Lady Panswick hielt nichts von der Sitte, die es verheirateten oder verwitweten Damen erlaubte, ihr Frühstück im Bett einzunehmen. Sie aß lieber bei Tisch, hatte dabei Gesellschaft und besprach die Pläne für den Tag.

„Du hast Shipton in den letzten Tagen wahrlich beeindruckt“, sagte sie am Morgen des vierten Tages nach Auffinden ihres verletzten Neffen und es klang, als würde sie diese Tatsache beachtenswerter finden als Penelopes Fähigkeiten. „Er ist sich sicher, wenn jemand dem armen Knaben helfen kann, dann bist du das.“ Sie nahm einen Bissen vom Rührei. „Gießt du mir bitte noch eine Tasse Tee ein?“

Diesem Wunsch kam Penelope gern nach. Sie freute sich über das ungewohnte Lob aus Mamas Mund.

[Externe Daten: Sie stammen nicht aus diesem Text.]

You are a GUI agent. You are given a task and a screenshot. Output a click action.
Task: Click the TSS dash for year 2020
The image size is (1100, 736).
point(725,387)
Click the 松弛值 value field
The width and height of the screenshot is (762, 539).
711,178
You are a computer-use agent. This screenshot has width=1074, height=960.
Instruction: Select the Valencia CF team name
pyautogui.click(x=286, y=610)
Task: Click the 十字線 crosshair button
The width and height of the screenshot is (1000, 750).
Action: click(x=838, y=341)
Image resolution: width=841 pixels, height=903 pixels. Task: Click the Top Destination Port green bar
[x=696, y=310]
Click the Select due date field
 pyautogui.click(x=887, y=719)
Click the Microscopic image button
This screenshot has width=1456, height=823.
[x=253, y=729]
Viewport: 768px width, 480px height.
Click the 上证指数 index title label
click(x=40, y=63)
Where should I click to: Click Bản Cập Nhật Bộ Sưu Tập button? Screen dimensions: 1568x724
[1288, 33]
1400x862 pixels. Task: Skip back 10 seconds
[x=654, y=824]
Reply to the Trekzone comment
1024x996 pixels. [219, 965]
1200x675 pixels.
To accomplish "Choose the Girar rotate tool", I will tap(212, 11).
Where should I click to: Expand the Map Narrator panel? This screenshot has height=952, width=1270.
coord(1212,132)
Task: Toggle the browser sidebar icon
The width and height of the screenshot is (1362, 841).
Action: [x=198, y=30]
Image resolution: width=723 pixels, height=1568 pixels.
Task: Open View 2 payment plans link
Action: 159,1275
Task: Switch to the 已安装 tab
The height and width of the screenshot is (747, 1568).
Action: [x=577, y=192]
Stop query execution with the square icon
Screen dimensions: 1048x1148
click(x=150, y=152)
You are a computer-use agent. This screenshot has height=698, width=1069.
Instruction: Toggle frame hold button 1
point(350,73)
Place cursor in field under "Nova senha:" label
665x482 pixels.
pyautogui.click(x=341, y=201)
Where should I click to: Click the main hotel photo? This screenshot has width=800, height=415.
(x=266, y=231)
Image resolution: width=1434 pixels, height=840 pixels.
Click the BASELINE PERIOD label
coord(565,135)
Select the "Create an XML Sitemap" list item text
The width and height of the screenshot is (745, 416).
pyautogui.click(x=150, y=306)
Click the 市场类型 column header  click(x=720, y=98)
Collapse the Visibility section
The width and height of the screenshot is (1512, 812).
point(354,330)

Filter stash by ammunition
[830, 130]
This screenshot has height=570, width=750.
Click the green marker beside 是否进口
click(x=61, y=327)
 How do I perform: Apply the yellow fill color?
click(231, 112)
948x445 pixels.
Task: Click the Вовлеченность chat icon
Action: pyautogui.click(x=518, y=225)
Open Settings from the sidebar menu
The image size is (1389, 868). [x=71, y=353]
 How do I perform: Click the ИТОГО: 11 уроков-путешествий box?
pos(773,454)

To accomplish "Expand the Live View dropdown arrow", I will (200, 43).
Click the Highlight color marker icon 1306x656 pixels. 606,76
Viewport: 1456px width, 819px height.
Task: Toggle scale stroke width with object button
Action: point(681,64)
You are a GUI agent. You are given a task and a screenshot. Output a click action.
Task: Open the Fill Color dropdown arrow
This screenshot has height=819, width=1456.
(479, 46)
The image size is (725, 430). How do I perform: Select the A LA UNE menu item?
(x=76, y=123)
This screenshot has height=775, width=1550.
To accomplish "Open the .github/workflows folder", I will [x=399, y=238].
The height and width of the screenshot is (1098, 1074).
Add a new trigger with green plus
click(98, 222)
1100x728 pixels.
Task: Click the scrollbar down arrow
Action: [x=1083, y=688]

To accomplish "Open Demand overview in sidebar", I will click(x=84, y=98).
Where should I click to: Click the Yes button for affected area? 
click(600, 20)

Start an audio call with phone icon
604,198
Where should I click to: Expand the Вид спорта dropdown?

Der Butler war eingetreten und stand nun regungslos in der Tür, als würde er auf etwas warten.

„Ja? Was gibt es, Shipton?“, fragte Ihre Ladyschaft.

„Ich nehme an, dass es Sie interessiert, dass Ihr Neffe aufgewacht ist, Mylady. Es scheint ihm heute deutlich besser zu gehen als in den letzten Tagen. Man könnte fast sagen, er sitzt recht vergnügt in seinen Kissen.“

Penelope war schon bei den ersten Worten aufgesprungen. „Du gestattest, Mama?“, fragte sie mit vor Aufregung geröteten Wangen. „Ich möchte umgehend ins Krankenzimmer, um mich selbst von Peters Zustand zu überzeugen!“

„Setz dich hin und iss dein Frühstück fertig“, bestimmte ihre Mutter gelassen. „Jetzt, da dein Cousin offensichtlich endgültig dem Tod entronnen ist, halte ich übertriebene Eile nicht mehr für notwendig. Ich danke Ihnen, Shipton. Wir werden in Kürze zu unserem Verletzten hinaufkommen.“

Penelope schien es, als wäre bereits eine Ewigkeit vergangen. Ihre Mutter hatte sie lang und breit in die Einzelheiten der Ballvorbereitungen eingeweiht und sie von der Tatsache in Kenntnis gesetzt, dass ihre Freundin Edith, Lady Titchwell und deren Sohn ihr Kommen erfreulicherweise zugesagt hatten. Penelope hatte ihr nur mit halbem Ohr zugehört. Was interessierten sie fremde Gäste, wenn es ihrem Cousin endlich besser zu gehen schien? Die Aussicht, ihre liebe Schwester Frederica, ihren Schwager Lord Derryhill und seine reizende Mutter in Kürze wiederzusehen, war das Einzige, worüber sie sich reinen Herzens freute, wenn sie an das bevorstehende Ereignis dachte, das Mama deinen großen Ball nannte.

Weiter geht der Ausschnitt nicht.